The British Psychological Society, Centre for Mental Health, the Mental Health Foundation, the Mental Health Providers Forum, Mind, Rethink Mental Illness and the Royal College of Psychiatrists today call on the Secretary of State for Health to take action to ensure that next year’s Quality and Outcomes Framework (QOF) for primary care continues to include measures for how GPs support patients with depression.  

The call follows the publication of an Independent Advisory Committee from the National Institute for Health and Clinical Excellence of its recommendations for indicators in the QOF for 2012/13. It concludes that the current three indicators for depression should be retired from next year’s framework because there is not enough evidence to support them.  

Our organisations are extremely concerned that retiring the existing indicators for depression without replacing them with new measures of equal weight would have very damaging consequences for people with depression. It would remove at a stroke the main incentive for family doctors to manage the care of patients with depression and to support the mental health of patients with diabetes and heart disease.  

We therefore welcome Sir Andrew Dillon’s letter to the QOF Negotiators recognising that retiring the existing indicators before replacements are ready would have adverse consequences for patients and noting that work is already under way to develop new indicators for depression for future years.   We are also encouraged that the Department of Health has asked that in future new indicators should be proposed before all of the indicators for a particular condition are retired from the QOF. We hope that this approach will inform the decision about this year’s indicators between NHS Employers and the BMA’s General Practitioners Committee.  

Quotes from organisations:  

John Hanna, Policy Unit Director for the Division of Clinical Psychology at the British Psychological Society, said:

“We are astonished and disappointed that it is proposed that the QOF indicators for depression be dropped, rather than, as we hoped and expected, improved and replaced.  Depression negatively impacts on society at all levels and accounts for a substantial cost to personal lives and the economy, estimated to cost the UK many billions of pounds per year.  Losing these indicators risks a significant loss of incentive for GPs to give focus to mental health concerns; the gap left by these indicators could well be filled by non-mental health-focussed incentives, further unbalancing the “parity of esteem” sought within the mental health sector on behalf of mental health service users and carers.  

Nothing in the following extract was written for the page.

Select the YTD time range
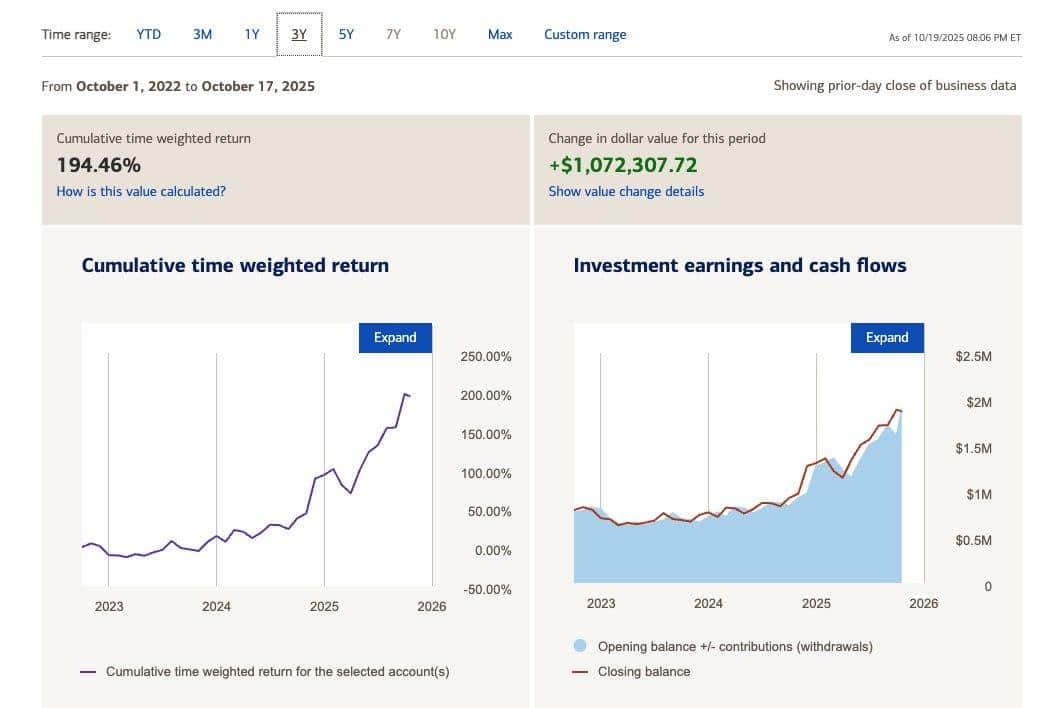 [148, 34]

We call on the independent advisory committee to reverse this decision, and to grant time to improve and revitalise the existing standards so that they become more workable for GPs.”  

Sean Duggan, chief executive of Centre for Mental Health said:

“General practices need to be given the right incentives to identify people who have depression, to offer them timely and effective treatment, and to look after their physical as well as mental health. And they need to look out for the mental health of people with long-term physical conditions.

The Government’s mental health strategy, No Health Without Mental Health, rightly sets out that mental health issues will be given ‘parity of esteem’ with physical health. It also sets out objectives to improve the mental health of people with physical health conditions and vice versa. The Quality and Outcomes Framework presents an early test of how these commitments will be supported in practice.”  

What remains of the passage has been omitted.